Hi,
Firstly, what kind of certs are you looking for? If you are looking for SSL
certs, then RSA does not offer the same - u have to choose from VeriSign,
Geotrust, etc.
However, if you are looking for client certs (certs issued to individuals,
for eg), then you need to make a choice between subscribing to a " managed
service" (which is what VeriSign offers) or setting up the entire CA
infrastructure in house (which is what RSA offers). Both options have its
pros and cons - but a general thumb rule is that if you are not looking at
smaller number of certs (like upto say 5000 numbers), it is far more cost
effective as well as hassle-free to go with the VeriSign option.

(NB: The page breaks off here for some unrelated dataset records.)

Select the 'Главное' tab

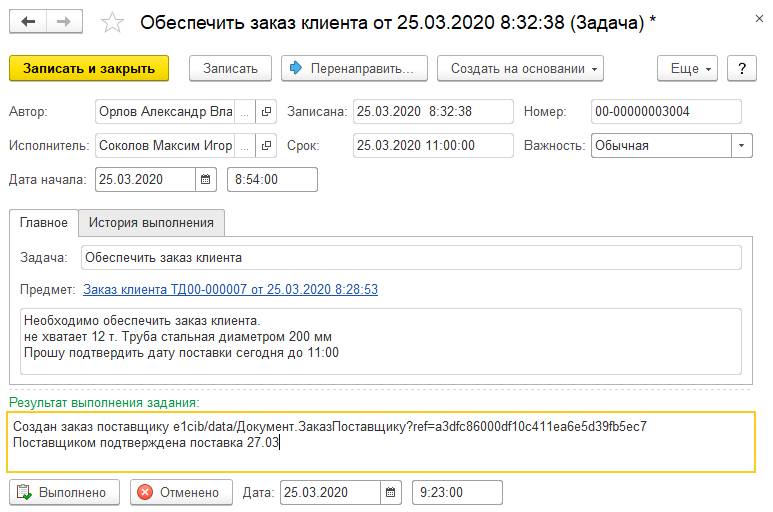pyautogui.click(x=44, y=222)
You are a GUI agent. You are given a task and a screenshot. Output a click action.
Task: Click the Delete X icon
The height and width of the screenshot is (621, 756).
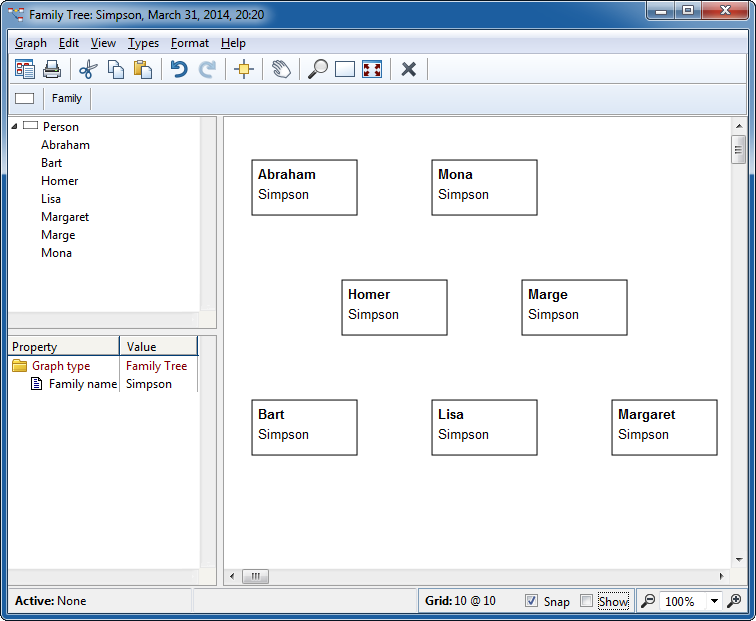pos(408,69)
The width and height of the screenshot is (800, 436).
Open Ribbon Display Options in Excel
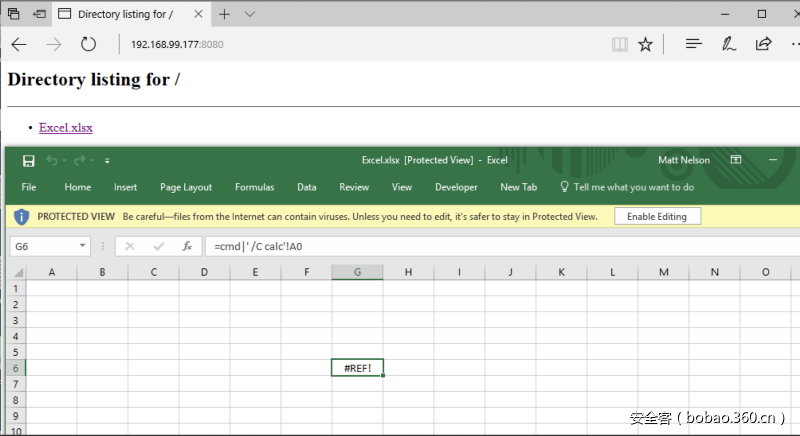[x=735, y=160]
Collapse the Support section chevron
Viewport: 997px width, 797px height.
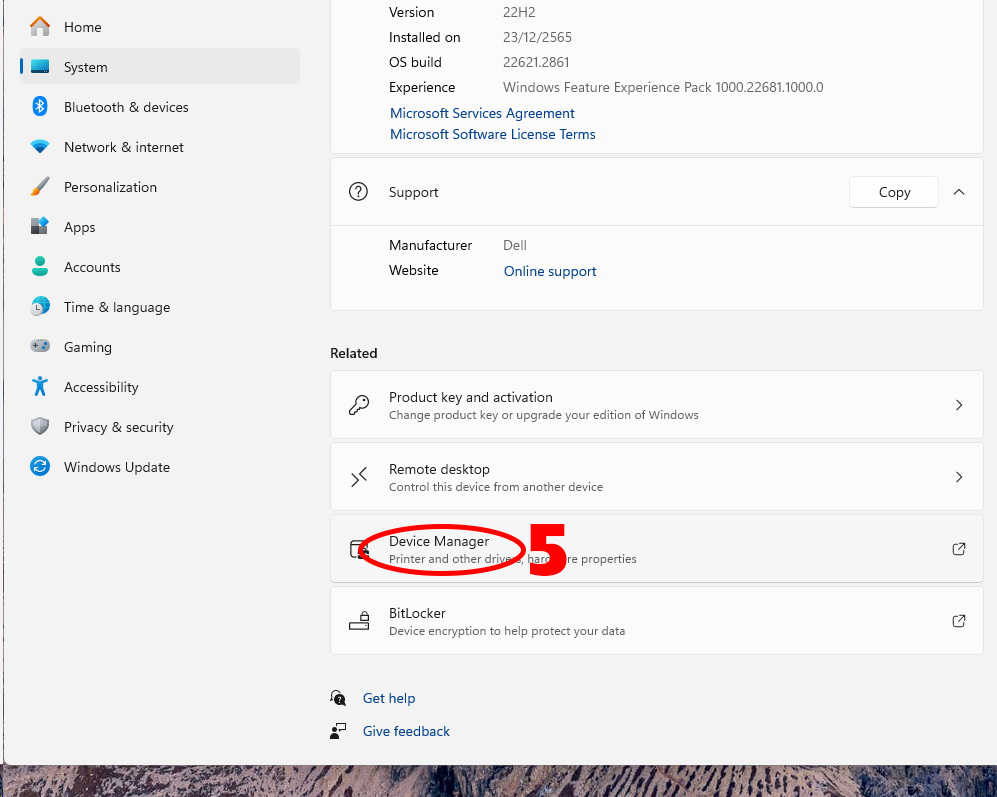(x=959, y=192)
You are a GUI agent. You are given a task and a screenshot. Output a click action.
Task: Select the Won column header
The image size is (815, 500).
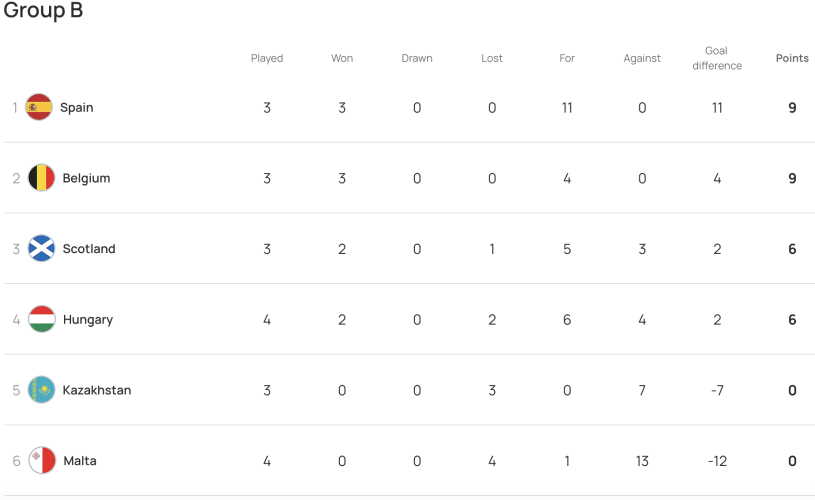pyautogui.click(x=342, y=58)
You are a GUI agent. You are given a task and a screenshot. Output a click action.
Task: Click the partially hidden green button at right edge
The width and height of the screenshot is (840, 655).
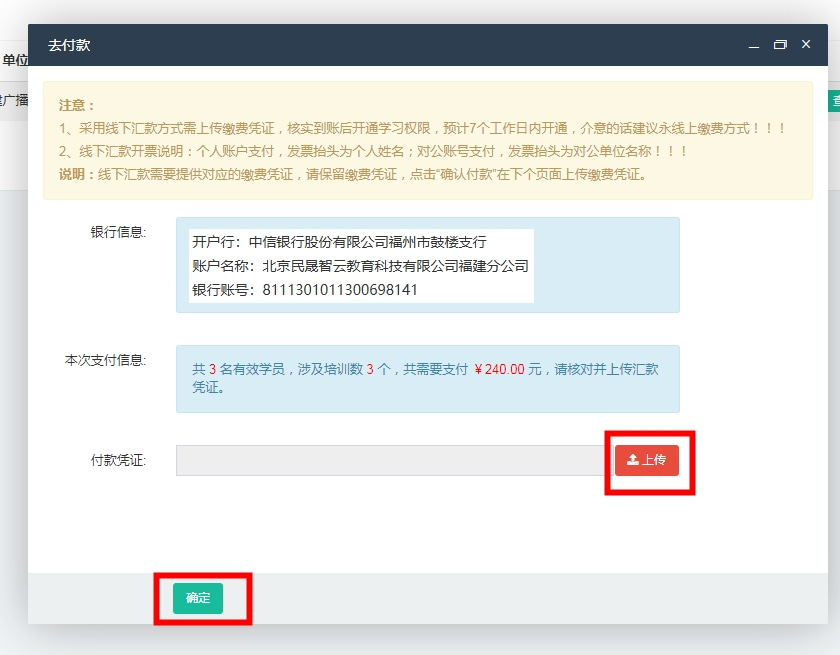tap(833, 100)
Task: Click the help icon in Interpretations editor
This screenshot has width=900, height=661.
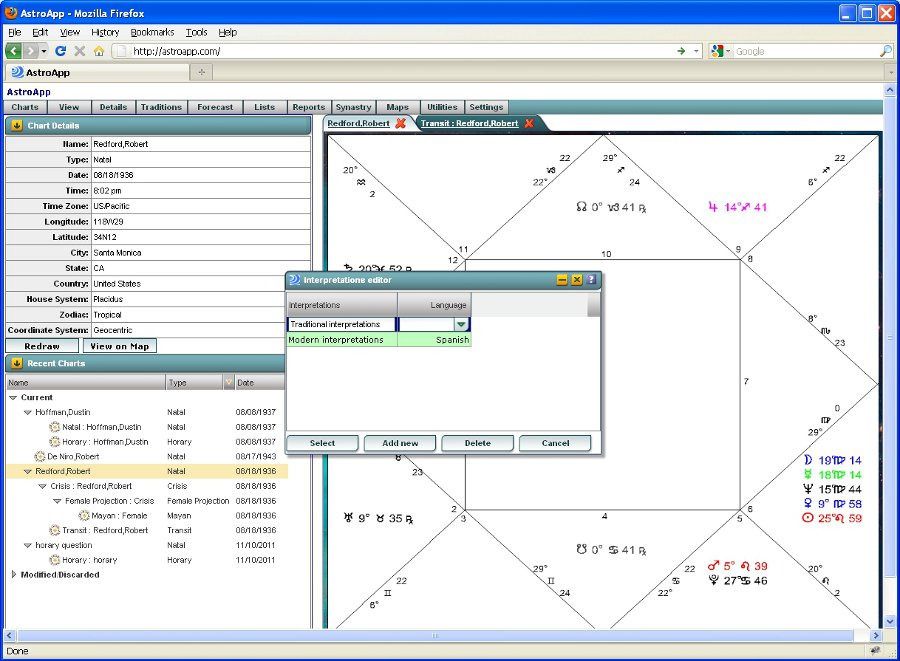Action: (592, 280)
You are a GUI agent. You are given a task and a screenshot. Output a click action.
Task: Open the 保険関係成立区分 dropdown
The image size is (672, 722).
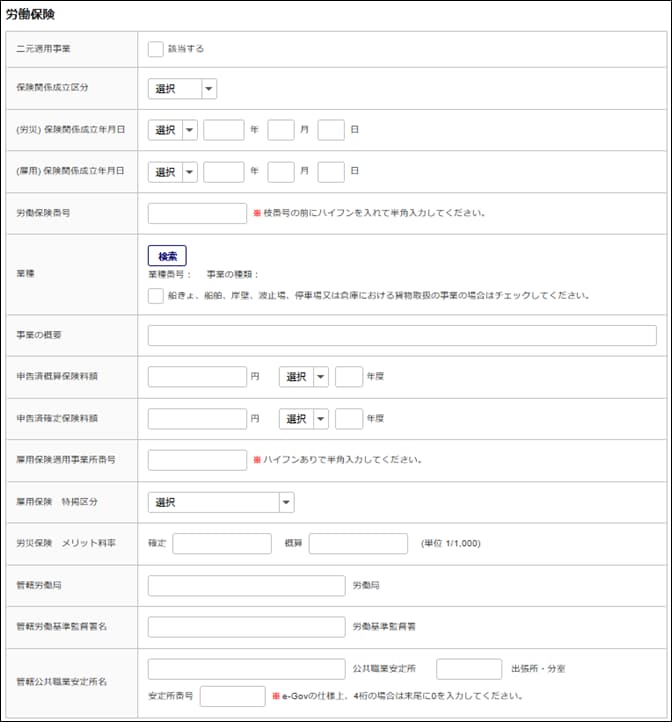tap(182, 89)
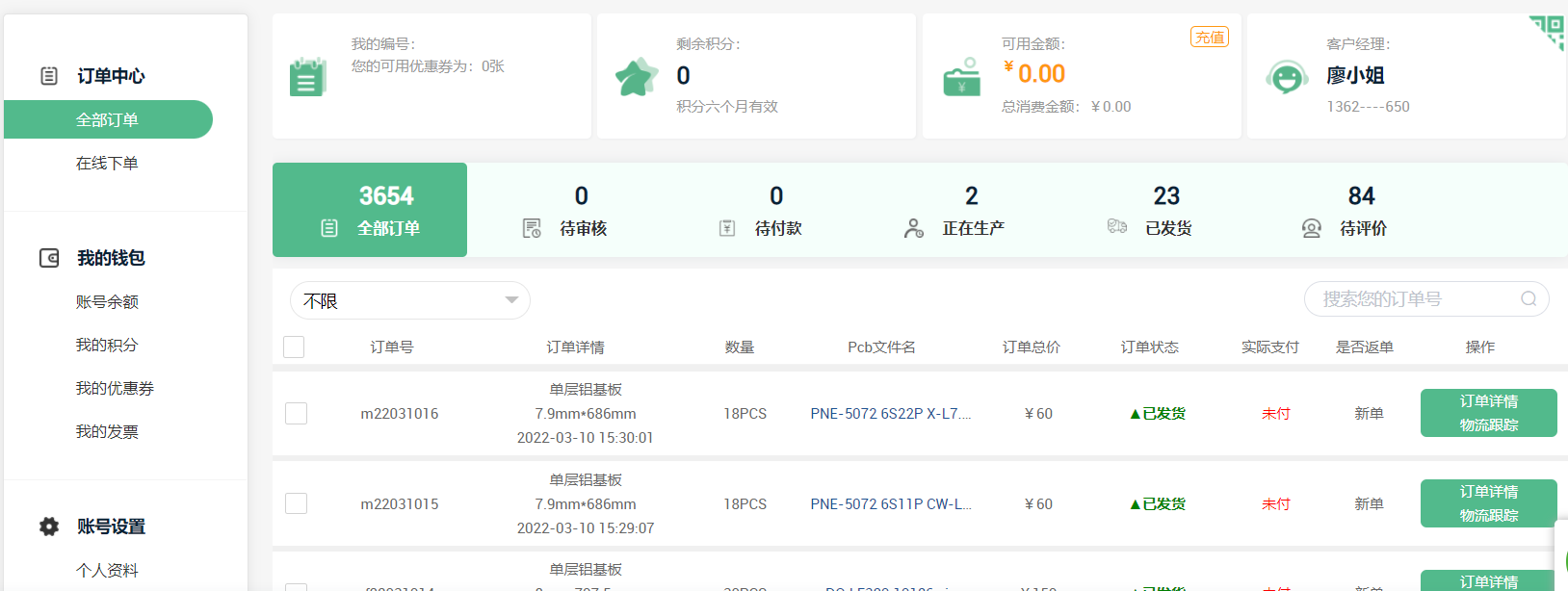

It also
offers you a lot of flexibility, scalability and also interoperability with
most browsers and email programs.
Hope this helps!
rgds
Shivangi
shivangi@safescrypt.com
-----Original Message-----
From: GUY MONTGOMERY [mailto:kamelmont@msn.com]
Sent: Tuesday, September 14, 2004 10:31 PM
To: webappsec@securityfocus.com; security-management@securityfocus.com;
security-basicis@securityfocus.com
Subject: RSA vs. Versigin. How do I choose?
Good day,
I am in the process of implementing a PKI system for my organization. I
would like to hear some thoughts and opinions on which CA I should use to
obtain my certificates. Should I use Versign or RSA? Are there any known
pros and cons for each? Any insight, information or links to
resources that
would help me gain a better understanding of my option would be greatly
appreciated.
Thanks and have a good day
Guy Montgomery
kamelmont@msn.com
703.851.3295
A Leader is one who Serves...